O novo salário mínimo passa a valer oficialmente em 2026, com um reajuste de R$ 103, elevando o piso nacional de R$ 1.518 para R$ 1.621,00. O valor foi definido em decreto assinado pelo presidente Luiz Inácio Lula da Silva (PT) no fim de dezembro e segue a política de valorização que considera inflação e crescimento econômico.
O reajuste representa um aumento de 6,79% sobre o valor anterior. A correção foi calculada com base no Índice Nacional de Preços ao Consumidor (INPC), que acumulou 4,18% entre dezembro de 2024 e novembro de 2025, somado ao crescimento de 2,5% do Produto Interno Bruto (PIB) de 2024, limite máximo permitido pela nova regra fiscal.
De acordo com o governo, a política garante que o salário mínimo mantenha o poder de compra e acompanhe o crescimento da economia, sem comprometer o equilíbrio fiscal.
Impacto direto para milhões de brasileiros
Segundo o Departamento Intersindical de Estatística e Estudos Socioeconômicos (Dieese), cerca de 62 milhões de pessoas têm rendimentos baseados no salário mínimo, entre trabalhadores, aposentados e beneficiários de programas sociais.

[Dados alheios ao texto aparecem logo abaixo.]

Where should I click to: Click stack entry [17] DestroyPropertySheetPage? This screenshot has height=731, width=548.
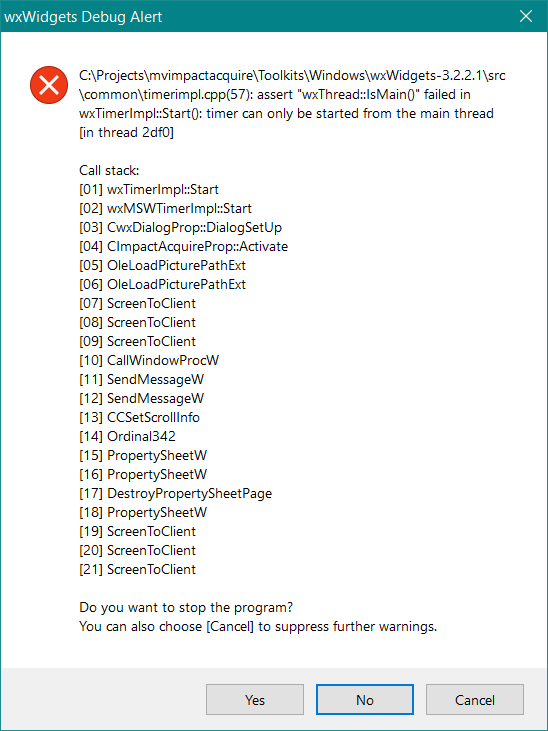click(175, 493)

Desse total, 29,2 milhões recebem benefícios do INSS, 17,6 milhões são empregados com carteira assinada, 10,7 milhões atuam por conta própria e 3,8 milhões são trabalhadores domésticos.
O Dieese estima que o aumento injetará R$ 81,7 bilhões na economia brasileira, sendo quase R$ 40 bilhões referentes ao reajuste dos benefícios previdenciários.
Salário mínimo tem alta real nos últimos anos
Mesmo com limitações impostas pelo arcabouço fiscal, o valor de 2026 mantém o ritmo de crescimento real do piso nacional. Desde 2002, quando o mínimo era de R$ 200, o ganho acumulado é de 710,5%, quase o dobro da inflação do período, que foi de 306,7%, segundo o Dieese.
A nova política de valorização do salário mínimo foi retomada em 2024 e prevê reajustes anuais baseados na inflação e no crescimento do PIB, reforçando o compromisso do governo com a melhoria do poder de compra e a redução das desigualdades sociais.